We currently support the following versions of NetworkMonitor with security updates:
| Version | Supported |
|---|---|
| 0.1.x | ✅ |
We take security vulnerabilities seriously. Please follow these steps to report a security issue:
- DO NOT open a public GitHub issue if the bug is a security vulnerability.
- Instead, please send an email to umerfarooq.dev@gmail.com with:
- Subject line: "Security Vulnerability: NetworkMonitor"
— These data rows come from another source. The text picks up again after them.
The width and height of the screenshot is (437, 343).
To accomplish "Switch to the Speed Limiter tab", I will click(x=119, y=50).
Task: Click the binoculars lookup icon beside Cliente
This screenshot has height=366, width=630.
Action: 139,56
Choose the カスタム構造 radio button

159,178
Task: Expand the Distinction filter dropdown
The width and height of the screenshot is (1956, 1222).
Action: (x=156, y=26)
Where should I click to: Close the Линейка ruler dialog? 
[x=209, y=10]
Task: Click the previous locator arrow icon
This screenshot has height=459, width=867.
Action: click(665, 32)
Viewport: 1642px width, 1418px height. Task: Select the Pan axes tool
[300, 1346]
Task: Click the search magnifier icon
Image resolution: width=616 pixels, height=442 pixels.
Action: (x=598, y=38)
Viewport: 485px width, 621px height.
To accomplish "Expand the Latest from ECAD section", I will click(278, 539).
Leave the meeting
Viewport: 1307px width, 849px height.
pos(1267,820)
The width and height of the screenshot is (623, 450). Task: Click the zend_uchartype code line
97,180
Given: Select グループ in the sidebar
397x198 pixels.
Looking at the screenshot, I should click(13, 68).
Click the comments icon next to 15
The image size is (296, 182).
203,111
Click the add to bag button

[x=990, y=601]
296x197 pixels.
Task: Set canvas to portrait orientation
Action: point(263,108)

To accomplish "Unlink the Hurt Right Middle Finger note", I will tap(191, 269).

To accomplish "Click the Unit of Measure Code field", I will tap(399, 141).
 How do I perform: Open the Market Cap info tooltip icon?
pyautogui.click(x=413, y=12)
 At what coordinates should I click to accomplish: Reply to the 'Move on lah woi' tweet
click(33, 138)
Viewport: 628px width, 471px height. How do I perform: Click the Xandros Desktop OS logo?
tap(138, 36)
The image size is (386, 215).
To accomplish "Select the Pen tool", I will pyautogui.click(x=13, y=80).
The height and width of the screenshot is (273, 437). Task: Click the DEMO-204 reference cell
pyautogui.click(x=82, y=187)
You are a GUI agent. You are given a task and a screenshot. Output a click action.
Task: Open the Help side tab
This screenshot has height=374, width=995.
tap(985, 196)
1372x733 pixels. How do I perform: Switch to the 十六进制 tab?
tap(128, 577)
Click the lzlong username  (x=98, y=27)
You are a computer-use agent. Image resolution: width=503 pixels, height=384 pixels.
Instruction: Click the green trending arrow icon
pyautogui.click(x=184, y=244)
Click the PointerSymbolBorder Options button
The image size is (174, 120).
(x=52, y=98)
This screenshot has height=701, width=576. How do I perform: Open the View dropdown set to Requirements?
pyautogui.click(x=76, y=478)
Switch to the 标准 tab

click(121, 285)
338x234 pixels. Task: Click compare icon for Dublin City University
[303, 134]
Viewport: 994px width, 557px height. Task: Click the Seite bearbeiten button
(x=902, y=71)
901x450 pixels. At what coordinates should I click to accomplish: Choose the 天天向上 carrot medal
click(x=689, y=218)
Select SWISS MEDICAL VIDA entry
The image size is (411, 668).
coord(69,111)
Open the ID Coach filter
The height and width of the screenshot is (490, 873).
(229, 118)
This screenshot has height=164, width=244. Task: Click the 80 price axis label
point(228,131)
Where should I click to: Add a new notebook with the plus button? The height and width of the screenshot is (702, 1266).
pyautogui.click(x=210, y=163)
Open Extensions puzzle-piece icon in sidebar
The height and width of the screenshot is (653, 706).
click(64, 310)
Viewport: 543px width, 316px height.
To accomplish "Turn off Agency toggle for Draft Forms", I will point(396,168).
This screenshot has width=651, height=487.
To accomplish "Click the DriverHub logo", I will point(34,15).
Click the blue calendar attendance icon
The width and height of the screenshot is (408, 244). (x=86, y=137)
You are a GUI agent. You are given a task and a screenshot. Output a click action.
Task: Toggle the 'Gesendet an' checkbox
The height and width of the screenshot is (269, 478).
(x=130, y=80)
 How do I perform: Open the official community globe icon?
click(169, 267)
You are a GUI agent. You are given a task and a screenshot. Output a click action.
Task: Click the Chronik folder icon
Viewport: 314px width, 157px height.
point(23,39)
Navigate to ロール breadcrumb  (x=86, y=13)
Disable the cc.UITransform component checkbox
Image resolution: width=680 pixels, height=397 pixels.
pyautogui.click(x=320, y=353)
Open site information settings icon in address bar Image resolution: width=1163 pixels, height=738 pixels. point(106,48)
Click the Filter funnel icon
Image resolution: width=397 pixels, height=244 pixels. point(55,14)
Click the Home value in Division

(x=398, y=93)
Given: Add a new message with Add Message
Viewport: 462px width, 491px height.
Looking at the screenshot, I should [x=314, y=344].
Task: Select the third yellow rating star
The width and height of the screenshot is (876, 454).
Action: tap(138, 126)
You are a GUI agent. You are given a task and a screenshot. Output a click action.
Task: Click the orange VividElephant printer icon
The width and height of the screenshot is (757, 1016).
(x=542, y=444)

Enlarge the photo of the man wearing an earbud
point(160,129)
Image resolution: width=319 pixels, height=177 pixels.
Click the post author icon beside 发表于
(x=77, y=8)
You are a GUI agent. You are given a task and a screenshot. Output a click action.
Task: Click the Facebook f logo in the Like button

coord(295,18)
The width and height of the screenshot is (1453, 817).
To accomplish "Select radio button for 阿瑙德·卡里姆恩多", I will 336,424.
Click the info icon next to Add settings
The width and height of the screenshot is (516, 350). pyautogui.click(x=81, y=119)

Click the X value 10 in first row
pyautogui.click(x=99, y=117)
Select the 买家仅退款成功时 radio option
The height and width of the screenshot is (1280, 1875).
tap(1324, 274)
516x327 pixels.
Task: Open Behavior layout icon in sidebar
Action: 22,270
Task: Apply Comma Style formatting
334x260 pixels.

- Description of the vulnerability
- Steps to reproduce (if possible)
- Potential impact
- Any suggested fixes (if you have them)
- Acknowledgment within 48 hours
- Regular updates on the progress
- Credit in the security advisory when the issue is fixed
When using NetworkMonitor:
- Always run with minimum required privileges
- Keep the software updated to the latest version
- Monitor logs for suspicious activity
- Follow network security best practices
- Report any security concerns immediately
Our standard disclosure timeline:
- 0 hours: Initial report received
- 48 hours: Initial acknowledgment
- 7 days: Initial assessment completed
- 30 days: Fix developed and tested
- 45 days: Fix released
- 60 days: Public disclosure
This timeline may be adjusted based on severity and complexity.
Security updates are distributed through:
- GitHub Releases
- Security Advisories
- Email notifications (for registered users)
We maintain security through:
- Regular dependency updates
- Automated security scanning
- Code review requirements
- Security-focused testing
- Regular security audits
We appreciate the security research community's efforts in responsibly disclosing vulnerabilities. Security researchers who have contributed will be credited in our Hall of Fame (unless they wish to remain anonymous).